CONSIGNES ▸
1) Dans la critique du film Sursis pour un vivant, relève toutes les personnes auxquelles André Maurois a consacré une biographie.
2) Restitue sous forme de liste JSON de chaînes, à raison d'une chaîne par ligne et sans les lignes vides, le passage des enregistrements qui va de la ligne contenant "Given: Click the gray floating side tab" jusqu'à la ligne contenant "Select the KC", ces deux lignes comprises.

EXTRAIT CITÉ ▸
-
Sursis pour un vivant, Victor Merenda, 1959
C’est un film plutôt étrange. Adapté d’une nouvelle d’André Maurois, écrivain très célèbre dans les années cinquante-soixante, mais aujourd’hui complètement oublié, le scénario est dû à Frédéric Dard, mais il se murmure qu’il aurait aussi remplacé au pied levé Victor Merenda malade pour la mise en scène. Dard a en effet travaillé plusieurs fois avec Victor Merenda, notamment sur La nuit des suspectes, aussi nommé 8 femmes en noir, et aussi probablement sur Le cave est piégé, tiré d’un roman, Ne raccrochez pas, que pour ma part je pense être de la plume de Frédéric Dard bien qu’il soit signé Yvan Noé[1]. Dard avait probablement connu Merenda sur le tournage de M’sieur la Caille où il était assistant réalisateur. La nouvelle Thanatos Palace Hôtel avait été publiée en 1937 dans le journal littéraire Candide, avant donc qu’André Maurois ne rentre à l’Académie Française[2]. Cette nouvelle a été republiée dans toutes les langues un peu partout, et on la trouve dans le recueil Pour piano seul[3]. André Maurois était un écrivain assez traditionnel, auteur de romans, mais aussi de biographies sur Victor Hugo, Georges Sand ou encore Tourgueniev et le Maréchal Lyautey. Je suis persuadé que l’idée d’adapter cette nouvelle célèbre vient directement de Frédéric Dard, tant elle aborde des thèmes qui seront les siens dans ses œuvres fantastiques.
Jean Monnier est un écrivain un peu neurasthénique qui allant d’échec en échec pense au suicide. Il a un accident de voiture, et il va être contacté par un curieux démarcheur qui lui propose de venir se faire suicider contre espèces sonnantes et trébuchantes à la pension Edelweiss. La curiosité, plus que l’envie de mourir va conduire Jean à se rendre dans cette curieuse pension planté en haute montagne dans un territoire quasi désertique. Arrivé sur place il va rencontrer le curieux propriétaire de cette pension, Borcher, toujours armé d’un fusil de chasse, et les pensionnaires qui, les uns après les autres vont disparaître. Parmi eux il y a la belle Nadia qui en réalité ne veut plus mourir. Jean se propose de venir à son aide, et cela leur permet de nouer une véritable histoire d’amour. Cependant, ils se rendent compte que de quitter la pension est non seulement périlleux, mais aussi plutôt difficile. Il faudrait prendre un téléphérique, mais la clé est en permanence dans les poches de Borcher. Pourtant ils vont y arriver, mais arrivés de nouveau à Paris, alors que Nadia et Jean pensent avoir la paix, Borcher réapparaît et veut récupérer Nadia qui va le suivre sans piper mot. Jean va retourner à la pension où il finira par percer le mystère.

MATÉRIEL ▸
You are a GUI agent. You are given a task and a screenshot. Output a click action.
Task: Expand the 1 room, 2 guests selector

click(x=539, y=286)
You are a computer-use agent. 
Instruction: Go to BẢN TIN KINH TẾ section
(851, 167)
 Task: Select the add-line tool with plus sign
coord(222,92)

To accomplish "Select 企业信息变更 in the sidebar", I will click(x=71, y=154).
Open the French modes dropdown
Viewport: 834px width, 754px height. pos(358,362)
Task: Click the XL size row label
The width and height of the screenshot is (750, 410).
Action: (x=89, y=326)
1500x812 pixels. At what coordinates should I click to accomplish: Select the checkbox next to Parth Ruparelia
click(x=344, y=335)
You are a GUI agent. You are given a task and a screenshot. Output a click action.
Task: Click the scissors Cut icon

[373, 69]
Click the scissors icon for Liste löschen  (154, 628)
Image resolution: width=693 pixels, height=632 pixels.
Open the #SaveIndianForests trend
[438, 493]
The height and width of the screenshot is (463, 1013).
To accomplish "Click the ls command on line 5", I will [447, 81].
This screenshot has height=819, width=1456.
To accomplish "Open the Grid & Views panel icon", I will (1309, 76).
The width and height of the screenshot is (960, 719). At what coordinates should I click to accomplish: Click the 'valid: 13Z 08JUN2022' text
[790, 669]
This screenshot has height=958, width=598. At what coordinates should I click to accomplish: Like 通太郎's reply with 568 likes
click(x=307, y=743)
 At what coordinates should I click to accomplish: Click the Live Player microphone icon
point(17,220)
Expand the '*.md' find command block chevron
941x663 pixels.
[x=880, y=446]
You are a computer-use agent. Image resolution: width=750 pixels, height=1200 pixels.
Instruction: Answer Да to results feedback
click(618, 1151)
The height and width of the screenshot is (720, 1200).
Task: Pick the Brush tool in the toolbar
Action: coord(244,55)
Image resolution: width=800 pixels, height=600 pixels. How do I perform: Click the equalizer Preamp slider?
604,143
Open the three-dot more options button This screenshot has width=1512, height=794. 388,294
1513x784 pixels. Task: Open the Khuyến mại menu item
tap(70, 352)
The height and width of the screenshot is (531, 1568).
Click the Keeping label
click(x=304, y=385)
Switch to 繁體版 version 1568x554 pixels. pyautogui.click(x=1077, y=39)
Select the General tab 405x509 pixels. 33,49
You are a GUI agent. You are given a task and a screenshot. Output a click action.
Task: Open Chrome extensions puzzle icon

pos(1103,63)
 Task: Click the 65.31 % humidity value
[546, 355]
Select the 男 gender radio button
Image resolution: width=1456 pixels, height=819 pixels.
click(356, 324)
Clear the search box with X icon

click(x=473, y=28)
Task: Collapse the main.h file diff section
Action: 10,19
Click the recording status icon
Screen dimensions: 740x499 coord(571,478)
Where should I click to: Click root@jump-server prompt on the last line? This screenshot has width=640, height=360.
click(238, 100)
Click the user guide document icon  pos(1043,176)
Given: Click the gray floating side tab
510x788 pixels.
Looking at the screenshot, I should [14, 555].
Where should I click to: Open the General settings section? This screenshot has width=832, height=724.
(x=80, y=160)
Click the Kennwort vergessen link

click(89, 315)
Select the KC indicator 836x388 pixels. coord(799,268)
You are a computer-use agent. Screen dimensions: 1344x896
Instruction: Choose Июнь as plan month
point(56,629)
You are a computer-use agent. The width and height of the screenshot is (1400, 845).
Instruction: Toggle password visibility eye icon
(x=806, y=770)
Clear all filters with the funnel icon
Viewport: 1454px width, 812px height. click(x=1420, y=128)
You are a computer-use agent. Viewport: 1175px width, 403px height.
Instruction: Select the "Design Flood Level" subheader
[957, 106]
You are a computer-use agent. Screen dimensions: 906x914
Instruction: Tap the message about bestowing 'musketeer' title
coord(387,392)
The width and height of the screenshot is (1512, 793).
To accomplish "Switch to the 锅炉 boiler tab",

CORRIGÉ DES EXERCICES ▸
1) Victor Hugo, Georges Sand, Tourgueniev, le Maréchal Lyautey

2)
[
  "Given: Click the gray floating side tab",
  "510x788 pixels.",
  "Looking at the screenshot, I should [14, 555].",
  "Where should I click to: Open the General settings section? This screenshot has width=832, height=724.",
  "(x=80, y=160)",
  "Click the Kennwort vergessen link",
  "click(89, 315)",
  "Select the KC indicator 836x388 pixels. coord(799,268)"
]